Opinión Internacional

Brasil e Hispanoamérica

Bogotá (AIPE)- Ultimamente se habla de que Brasil puede ser el país que lidere al continente iberoamericano frente a Estados Unidos en muchos aspectos, entre otros en las negociaciones comerciales encaminadas a establecer la zona de libre comercio continental (ALCA). Sin embargo, hay muchas razones para no considerar a Brasil, a pesar de su peso económico, como líder del continente.

En primer lugar, salvo el caso de sus socios de Mercosur, el comercio de Brasil con el resto de América Latina es exiguo. Ha mantenido una economía bastante cerrada y, por ejemplo, ni siquiera hay buenas rutas navieras con los países andinos. Los problemas que existen entre Brasil y Estados Unidos, por los subsidios agrícolas americanos y las restricciones arancelarias y de cuotas al acero, son bien diferentes a los problemas de otros países. Por otra parte, el actual presidente de Brasil, de tendencia socialista, sería un pésimo líder cuado se trata de una integración comercial. En Colombia, muchos no estamos convencidos de que Lula es la ovejita inofensiva que la prensa internacional y las agencias multilaterales quieren ver. La amistad de vieja data que mantiene con Fidel Castro y con Hugo Chávez genera desconfianza.

Por otra parte, en años recientes el comercio dentro del Grupo Andino ha tenido un auge extraordinario. Para Colombia, la Comunidad Andina pasó a ser su segundo mercado de exportación, por encima de la Unión Europea. En el último año, lamentablemente, el colapso de la economía venezolana y el incumplimiento de pagos de ese país, ha reducido ese comercio drásticamente. Los lazos comerciales, sin embargo, siguen allí y se pueden reactivar en cualquier momento. También ha aumentado significativamente el comercio de Colombia con Ecuador y Perú. Nada parecido ha ocurrido con Brasil. Tanto para Colombia como para Ecuador y Perú es vital el acceso a los mercados de Estados Unidos. No se justifica, entonces, esperar a que Brasil resuelva sus diferencias con el país del norte y decida abrir sus fronteras. Tampoco es muy significativo el comercio entre los países andinos y los otros socios de Brasil en Mercosur (Argentina, Uruguay y Paraguay). Con Chile, anterior socio del Grupo Andino, hay un mayor flujo comercial.

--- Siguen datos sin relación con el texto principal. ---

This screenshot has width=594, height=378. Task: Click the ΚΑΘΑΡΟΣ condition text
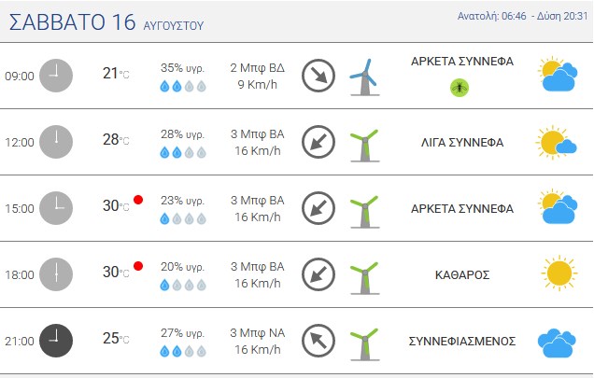(461, 275)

En estas circunstancias, Brasil no sería un buen líder, sino más bien un pesado lastre. El problema es que Estados Unidos prefiere ver un continente homogéneo y prefiere tratar con un solo líder, para ahorrarse esfuerzos. En este caso el problema es que la homogeneidad no existe y el presunto líder es inconveniente por los problemas particulares de Brasil y por la ideología de su presidente. Es preferible que Estados Unidos negocie en forma bilateral, o por lo menos con bloques que estén avanzados en su integración interna. Es en esta forma como está avanzando la integración con América Central. Lo mismo se debe aplicar a Colombia, Perú y Ecuador. Si Hugo Chávez prefiere, por razones de afinidad ideológica con Lula, aproximarse a Brasil y al Mercosur, y demorar así la integración continental, esto no debe impedir que el resto del Grupo Andino logre la integración comercial con Estados Unidos. Para Estados Unidos es conveniente y para el resto del bloque andino es vital.